Scottish Tory leader Ruth Davidson Democratic Unionist Party intolerance
File Photo. Theresa May reaches deal with DUP and will visit Buckingham Palace to form government. End.4/7/2016 North South Ministerial Council. Leader of the Democratic Unionist Party and Northern Ireland First Minister Arlene Foster at a press conference of the North South Ministerial Council (NSMC) held today in Dublin Castle. This was the first meeting since Brexit and the United Kingdom decide to leave the European Union. Photo: RollingNews.ie

The Democratic Unionist leader Arlene Foster had earlier vowed to “bring stability to our nation” by backing Theresa May and the Conservatives, after the party entered into discussions with the Tories to come to an arrangement to prop up a minority government.

Foster called Thursday’s general election a “great result” for the union, which saw 10 DUP MPs, including two new ones, elected to the Commons.

Davidson’s tweet, however, has put centre stage the party’s stance on same-sex marriage and the pro-marriage equality movement, with Foster quoted in the Guardian from 2016 as saying: “They are not going to influence me by sending me abuse – in fact, they are going to send me in the opposite direction and people need to reflect on that.”

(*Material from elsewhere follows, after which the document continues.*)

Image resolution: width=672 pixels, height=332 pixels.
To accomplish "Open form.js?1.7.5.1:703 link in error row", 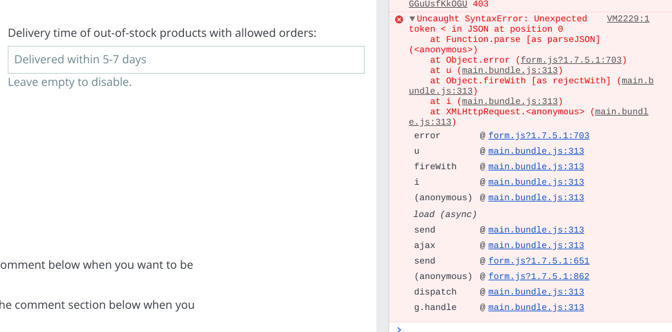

One of those 10 MPs, Ian Paisley Jr, son of the party’s founder and former leader Reverend Ian Paisley, has previously called homosexuality “immoral, offensive and obnoxious”, according to the Guardian.

 

Following news of the deal between the Conservatives and the DUP, Ms Davidson tweeted: “As a Protestant Unionist about to marry an Irish Catholic, here’s the Amnesty Pride lecture I gave in Belfast”.

She added a link to her August 2016 lecture in which she outlined how equal marriage changed her own life, and those of others across the country.

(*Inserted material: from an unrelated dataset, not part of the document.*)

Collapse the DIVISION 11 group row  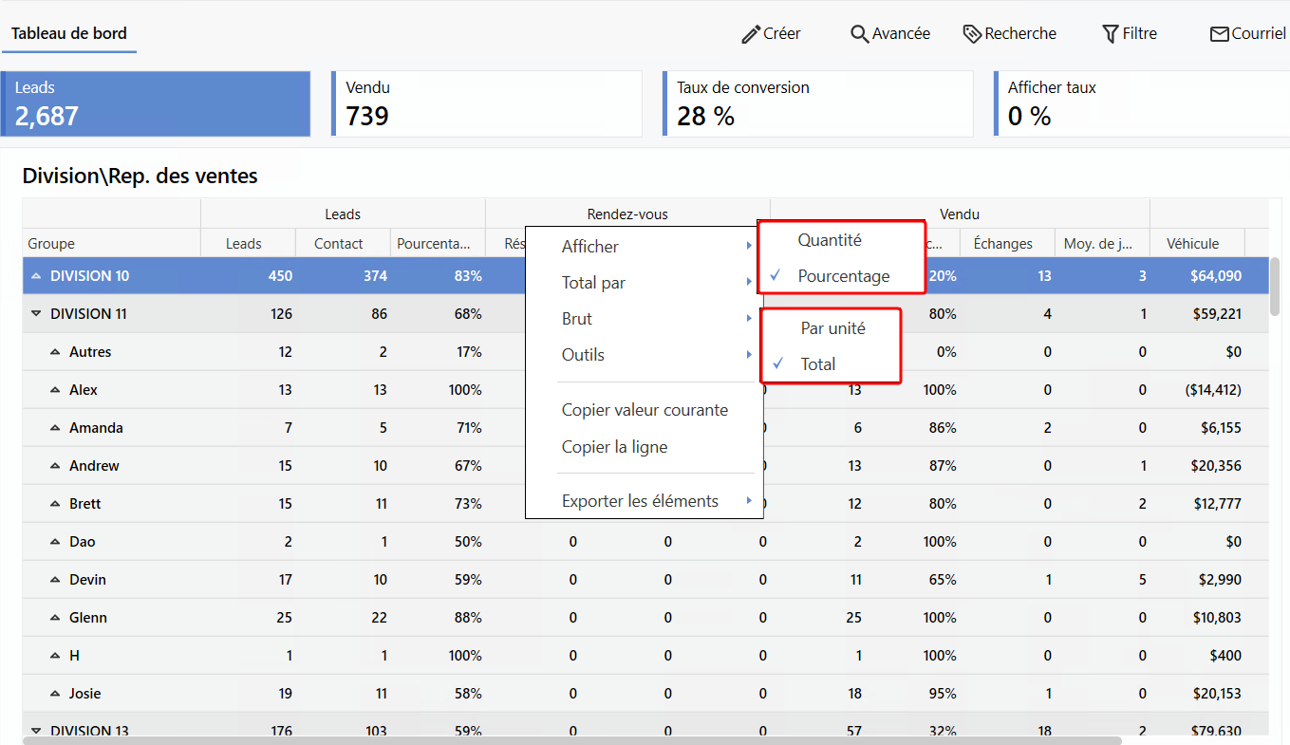click(37, 314)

Ms Davidson made direct reference in her lecture to Northern Ireland, saying ‘How many of Northern Ireland’s daughters and her sons have chosen to build a life in friendlier climes?

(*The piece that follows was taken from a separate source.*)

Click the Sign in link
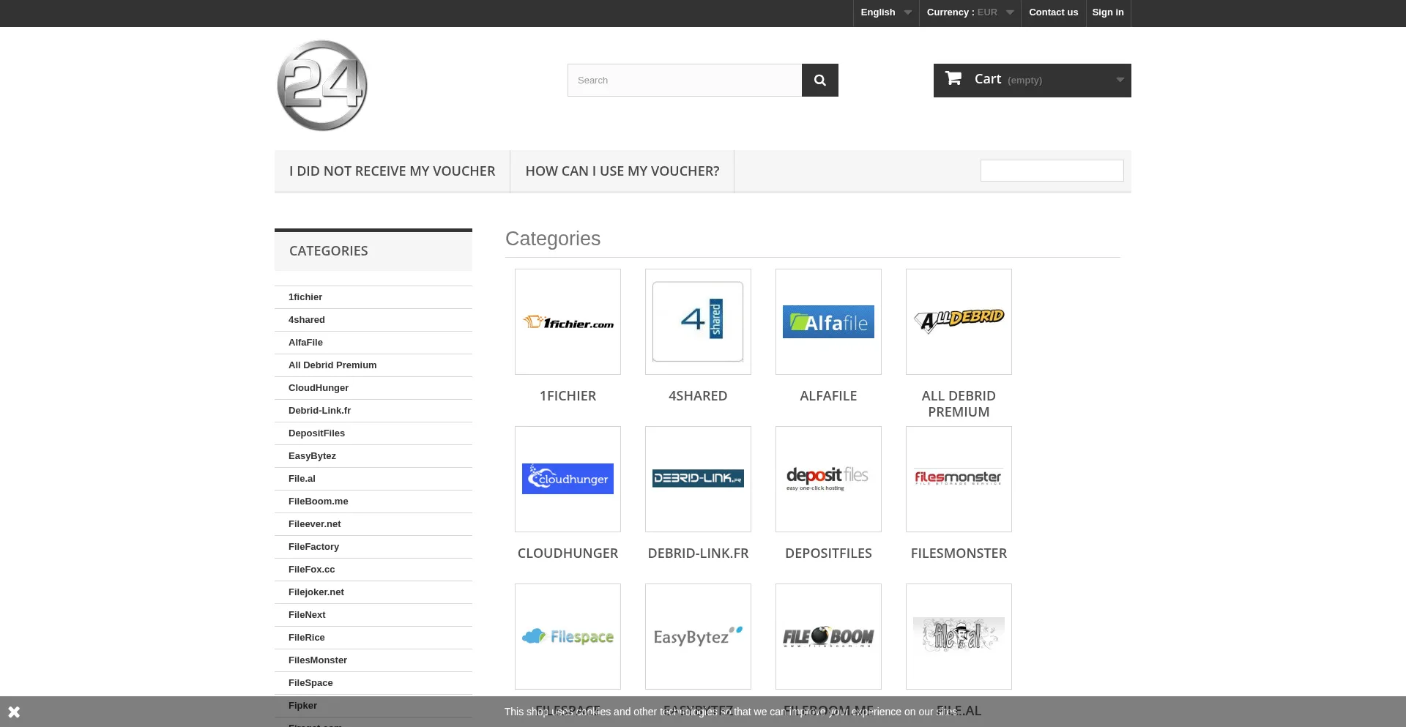The width and height of the screenshot is (1406, 727). [x=1107, y=12]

‘Surely the leaders of this land, from whatever community they hail, should wish to send out the message that you are welcome here. This is your home. You are valued. You are safe. You are respected. And you are loved.

‘But it’s not just the case that equal marriage is a good thing. It also need cause no fear.’

Inevitable

Ms Davidson believes that a reform on gay marriage in Northern Ireland is inevitable, and went on to say: ‘Of course, in Northern Ireland, there is not just overwhelming public support, but also a parliamentary majority. This talk would be quite different – equal marriage would already have passed – were it not for the petition of concern.’

She added: ‘And speaking as a protestant, a Presbyterian and a Unionist I think Unionists and Presbyterians should feel they have moral permission to back equal marriage.

‘Not just because it’s no threat to traditional marriage or freedom of religion – but also because we know that it has backing from all parts of society: men, women, Catholic, Protestant, old, young, urban, rural, and we know that in the Assembly, members from across the parties support it.’